- GOAL OF THE EXERCISE: The answer must be every line of the data that holds the word "Task".

[RECORDS SHOWN Boundary: Start]

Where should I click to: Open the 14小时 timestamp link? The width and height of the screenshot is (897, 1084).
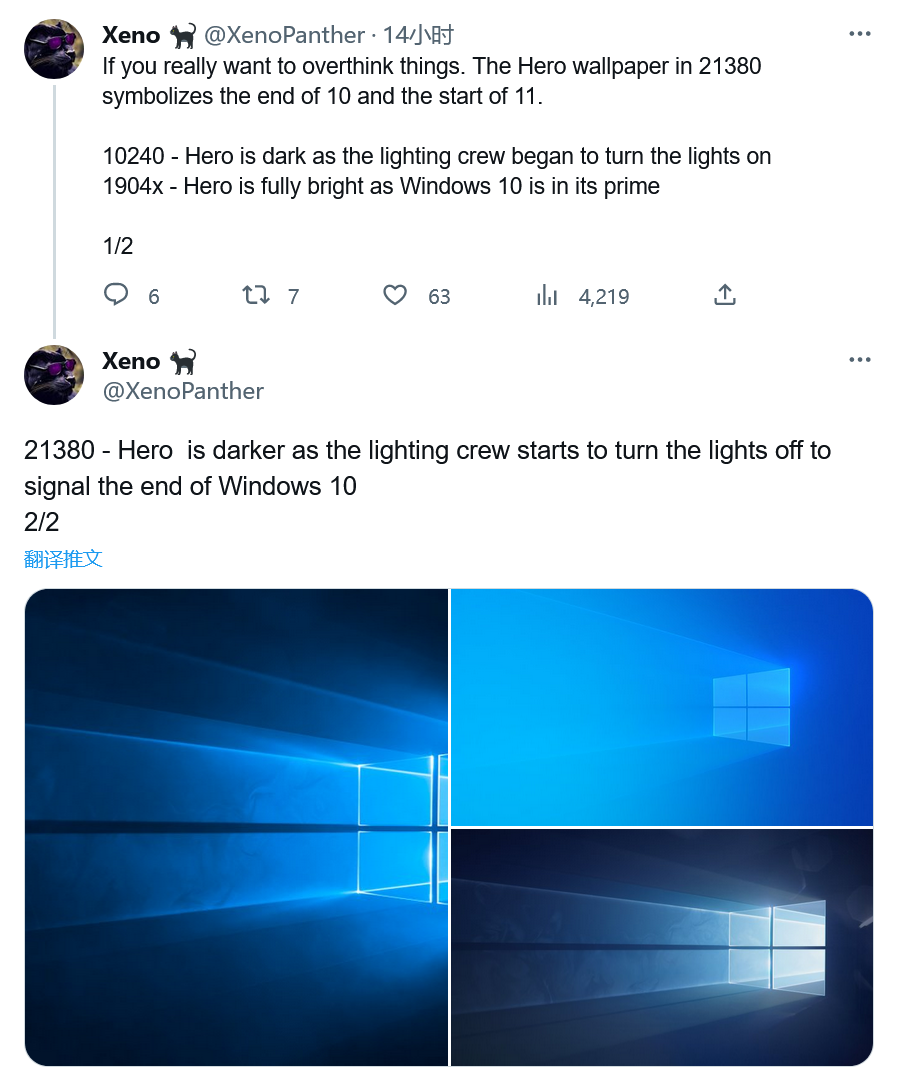(x=418, y=35)
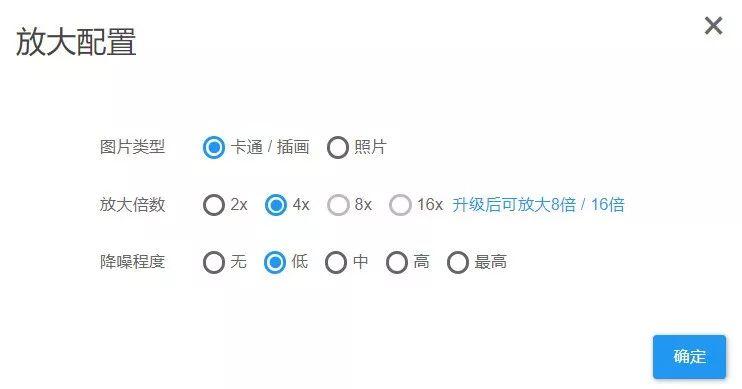Confirm settings with the 确定 button
The height and width of the screenshot is (389, 742).
click(689, 357)
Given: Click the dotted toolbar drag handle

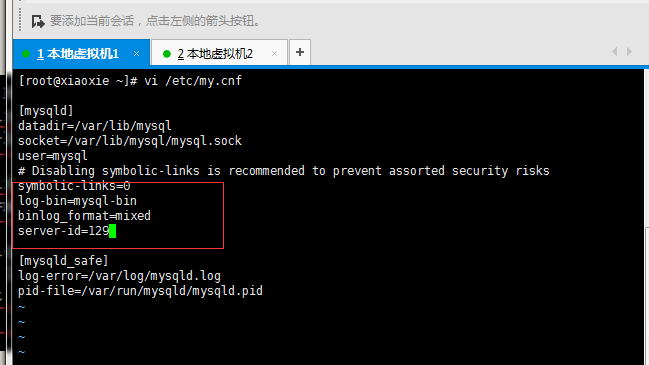Looking at the screenshot, I should [x=20, y=20].
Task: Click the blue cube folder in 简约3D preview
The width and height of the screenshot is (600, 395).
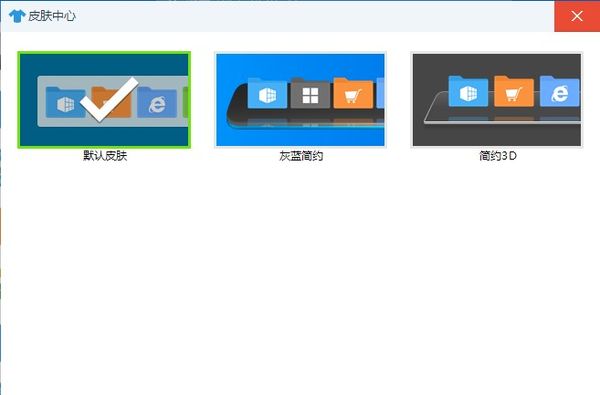Action: pos(468,91)
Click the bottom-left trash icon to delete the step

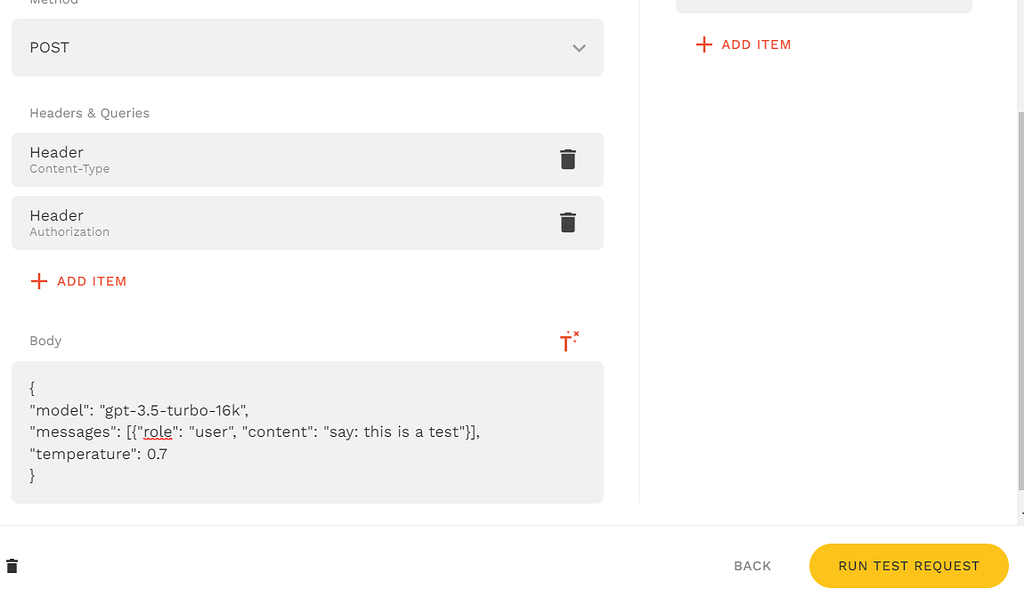(12, 566)
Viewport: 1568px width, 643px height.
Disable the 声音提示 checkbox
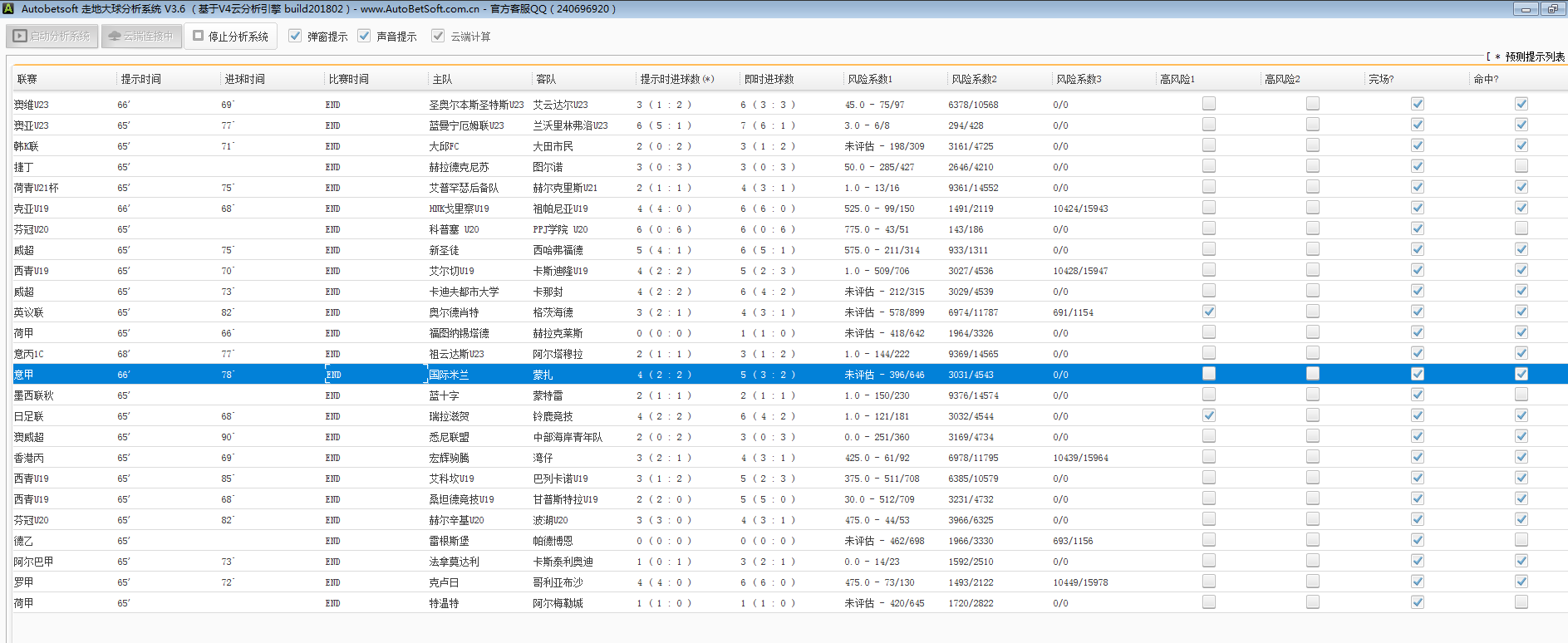(x=364, y=37)
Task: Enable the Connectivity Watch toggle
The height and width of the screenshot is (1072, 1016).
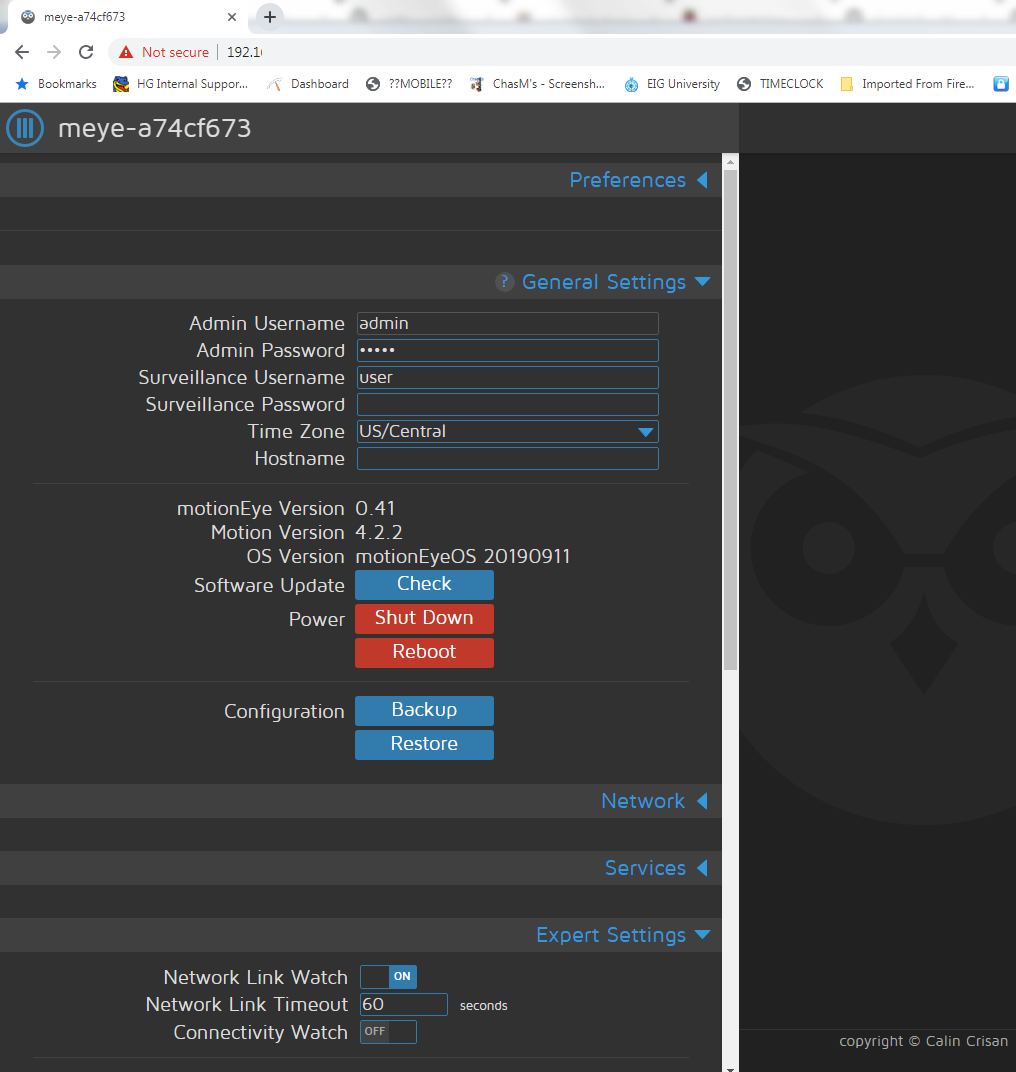Action: [x=388, y=1032]
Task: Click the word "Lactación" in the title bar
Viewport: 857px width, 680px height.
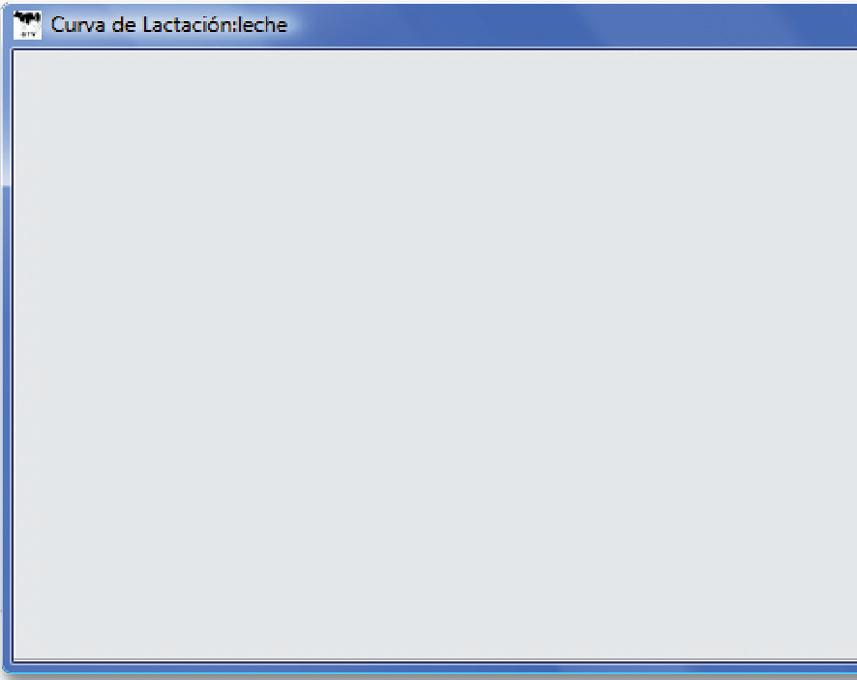Action: [188, 25]
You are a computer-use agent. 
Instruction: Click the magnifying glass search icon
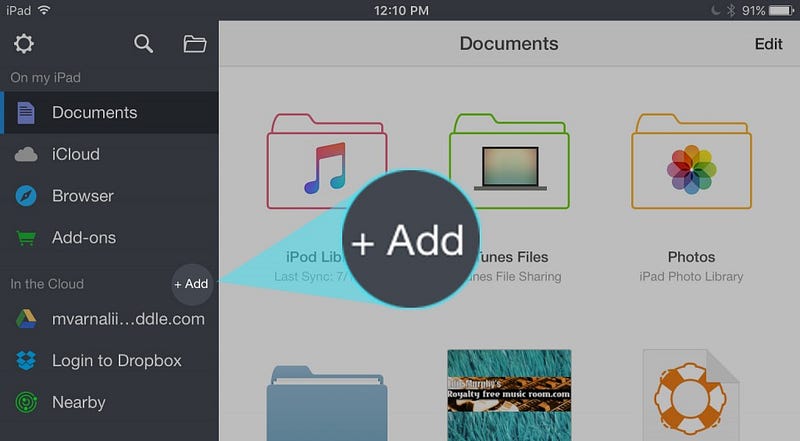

[RECORDS SHOWN Boundary: End]

- ANSWER SPACE:
Task: Click the blue cube folder in 简约3D preview
Task: Enable the Connectivity Watch toggle
Task: Click the word "Lactación" in the title bar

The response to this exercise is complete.